The parameter estimates obtained from each of these models were used as the input to a series of pattern classification analyses focussed on regions of interest in left and right primary visual cortex (V1), left and right primary auditory cortex (A1), and left primary motor cortex (M1; see “Regions of interest,” below). The parameter estimates for each of the eight experimental trial types in each of the six runs were obtained for all voxels falling within each of the regions of interest. Three separate classification analyses were then carried out on the data from each region, comparing values of orientation (vertical vs. horizontal), tone (low vs. high) and finger (index vs. middle). All classifications used a linear discriminant analysis with a shrinkage procedure to estimate the voxelwise covariance matrix (Ledoit and Wolf, 2004). A cross-validation test-train procedure was used for each classification, with the classifier trained on data from four runs and tested on data from two runs. Repeating this procedure for each possible combination of test and train sets gave a total of 15 iterations. Each run contained 4 exemplars of each stimulus value, so in each iteration the classifier was trained on 32 exemplars and tested on 16 exemplars. Each exemplar represented the response across an average of four stimulus events. The overall accuracy for each classification was found by averaging the accuracy scores from each test-train iteration. Finally, accuracy values for each participant were combined into a series of group analyses.

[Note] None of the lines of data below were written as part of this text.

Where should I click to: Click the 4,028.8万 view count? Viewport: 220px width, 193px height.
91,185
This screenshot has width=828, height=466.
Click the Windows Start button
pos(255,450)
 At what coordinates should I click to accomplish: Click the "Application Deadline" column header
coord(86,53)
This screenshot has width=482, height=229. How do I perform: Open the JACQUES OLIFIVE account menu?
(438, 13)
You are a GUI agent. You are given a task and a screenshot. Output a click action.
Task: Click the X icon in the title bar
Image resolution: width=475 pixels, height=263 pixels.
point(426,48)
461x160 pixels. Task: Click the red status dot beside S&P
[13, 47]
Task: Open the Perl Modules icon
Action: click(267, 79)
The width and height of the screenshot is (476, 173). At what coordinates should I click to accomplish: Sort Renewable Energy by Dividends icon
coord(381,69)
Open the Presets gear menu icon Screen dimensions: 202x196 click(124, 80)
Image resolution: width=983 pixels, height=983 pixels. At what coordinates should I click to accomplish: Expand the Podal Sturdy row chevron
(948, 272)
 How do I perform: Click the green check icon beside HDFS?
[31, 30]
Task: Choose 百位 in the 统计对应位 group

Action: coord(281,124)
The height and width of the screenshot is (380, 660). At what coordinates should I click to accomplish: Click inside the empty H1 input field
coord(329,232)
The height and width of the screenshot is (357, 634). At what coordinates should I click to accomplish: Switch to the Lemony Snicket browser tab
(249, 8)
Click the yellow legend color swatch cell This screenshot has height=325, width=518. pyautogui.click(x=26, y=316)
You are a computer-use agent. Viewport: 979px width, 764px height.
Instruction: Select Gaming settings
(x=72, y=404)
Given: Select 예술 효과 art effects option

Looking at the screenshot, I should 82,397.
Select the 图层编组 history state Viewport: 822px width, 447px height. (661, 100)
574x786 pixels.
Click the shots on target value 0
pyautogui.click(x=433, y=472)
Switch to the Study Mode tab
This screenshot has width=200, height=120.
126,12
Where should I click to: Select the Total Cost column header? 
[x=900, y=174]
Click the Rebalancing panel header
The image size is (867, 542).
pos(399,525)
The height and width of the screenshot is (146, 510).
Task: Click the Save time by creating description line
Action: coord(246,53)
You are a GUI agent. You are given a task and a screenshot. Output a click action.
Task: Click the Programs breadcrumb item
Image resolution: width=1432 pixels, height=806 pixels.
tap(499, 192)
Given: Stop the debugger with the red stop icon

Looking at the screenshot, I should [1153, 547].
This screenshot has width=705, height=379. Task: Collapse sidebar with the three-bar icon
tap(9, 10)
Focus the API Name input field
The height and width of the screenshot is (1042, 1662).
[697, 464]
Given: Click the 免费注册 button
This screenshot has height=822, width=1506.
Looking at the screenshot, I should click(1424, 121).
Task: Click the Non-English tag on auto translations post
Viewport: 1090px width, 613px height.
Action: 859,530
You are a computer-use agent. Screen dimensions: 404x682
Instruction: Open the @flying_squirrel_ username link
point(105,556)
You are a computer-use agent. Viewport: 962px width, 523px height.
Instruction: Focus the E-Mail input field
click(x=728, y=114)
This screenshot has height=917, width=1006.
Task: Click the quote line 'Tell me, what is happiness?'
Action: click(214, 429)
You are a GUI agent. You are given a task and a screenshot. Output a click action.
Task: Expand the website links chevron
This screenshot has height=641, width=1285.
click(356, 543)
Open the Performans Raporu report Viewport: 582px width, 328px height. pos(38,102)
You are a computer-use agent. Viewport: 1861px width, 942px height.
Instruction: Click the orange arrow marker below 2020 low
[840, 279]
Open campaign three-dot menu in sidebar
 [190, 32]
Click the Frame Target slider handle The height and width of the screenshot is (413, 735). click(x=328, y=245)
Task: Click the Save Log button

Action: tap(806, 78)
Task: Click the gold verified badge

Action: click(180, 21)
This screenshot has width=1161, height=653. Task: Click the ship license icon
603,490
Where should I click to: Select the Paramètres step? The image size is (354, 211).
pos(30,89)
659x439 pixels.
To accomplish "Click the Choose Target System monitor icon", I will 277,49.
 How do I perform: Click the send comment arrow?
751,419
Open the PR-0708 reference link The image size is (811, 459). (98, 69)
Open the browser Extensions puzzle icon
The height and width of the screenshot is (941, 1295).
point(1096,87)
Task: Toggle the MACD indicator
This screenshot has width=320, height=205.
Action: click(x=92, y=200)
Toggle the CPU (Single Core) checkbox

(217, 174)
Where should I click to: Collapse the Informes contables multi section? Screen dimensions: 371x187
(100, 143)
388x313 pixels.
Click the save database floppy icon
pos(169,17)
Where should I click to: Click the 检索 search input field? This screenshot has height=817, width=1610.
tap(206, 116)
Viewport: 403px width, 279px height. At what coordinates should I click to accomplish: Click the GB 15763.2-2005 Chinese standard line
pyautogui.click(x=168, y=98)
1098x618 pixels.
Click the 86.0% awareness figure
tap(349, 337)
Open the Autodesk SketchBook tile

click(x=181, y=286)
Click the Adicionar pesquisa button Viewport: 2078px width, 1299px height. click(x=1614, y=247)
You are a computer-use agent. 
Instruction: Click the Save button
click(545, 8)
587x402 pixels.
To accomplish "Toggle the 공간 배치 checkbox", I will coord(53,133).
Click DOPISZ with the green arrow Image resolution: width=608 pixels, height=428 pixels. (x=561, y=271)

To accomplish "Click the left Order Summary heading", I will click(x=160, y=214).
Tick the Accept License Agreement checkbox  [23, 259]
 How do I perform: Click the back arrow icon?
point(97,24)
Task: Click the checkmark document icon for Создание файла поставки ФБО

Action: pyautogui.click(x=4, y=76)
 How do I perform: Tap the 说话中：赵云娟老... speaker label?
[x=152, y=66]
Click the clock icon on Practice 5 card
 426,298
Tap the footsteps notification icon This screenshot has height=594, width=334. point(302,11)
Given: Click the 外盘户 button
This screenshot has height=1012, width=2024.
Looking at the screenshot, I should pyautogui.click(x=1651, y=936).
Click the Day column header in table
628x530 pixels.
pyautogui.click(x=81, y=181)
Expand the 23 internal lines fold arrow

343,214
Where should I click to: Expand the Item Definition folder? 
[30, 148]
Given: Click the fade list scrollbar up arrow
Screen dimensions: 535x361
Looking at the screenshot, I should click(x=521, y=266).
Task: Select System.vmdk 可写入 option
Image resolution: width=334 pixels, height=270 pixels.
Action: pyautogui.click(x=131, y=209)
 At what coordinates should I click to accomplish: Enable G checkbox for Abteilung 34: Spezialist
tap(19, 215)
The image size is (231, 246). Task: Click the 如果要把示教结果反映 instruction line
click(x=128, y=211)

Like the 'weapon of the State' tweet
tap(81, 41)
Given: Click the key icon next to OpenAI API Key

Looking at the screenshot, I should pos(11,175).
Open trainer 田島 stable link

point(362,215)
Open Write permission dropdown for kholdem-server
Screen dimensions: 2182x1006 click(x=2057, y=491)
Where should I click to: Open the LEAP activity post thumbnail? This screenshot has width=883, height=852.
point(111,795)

Coordinates for the V1 and A1 regions were obtained from the Jerne Volumes of Interest database (http://neuro.imm.dtu.dk/services/jerne/ninf/voi.html; Nielsen and Hansen, 2002; based on the BrainMap database, Fox et al., 1994). All coordinates listed under the terms “primary visual area,” “primary visual cortex” and “primary visual” were averaged together (taking the absolute value of the X coordinates), and the result was mirrored across hemispheres to give ± 10, −89, 1 as the centre points for the V1 regions. A similar procedure using the search terms “auditory cortex,” “gyrus heschl,” and “auditory” gave coordinates of ± 51, −19, 9 for the A1 regions.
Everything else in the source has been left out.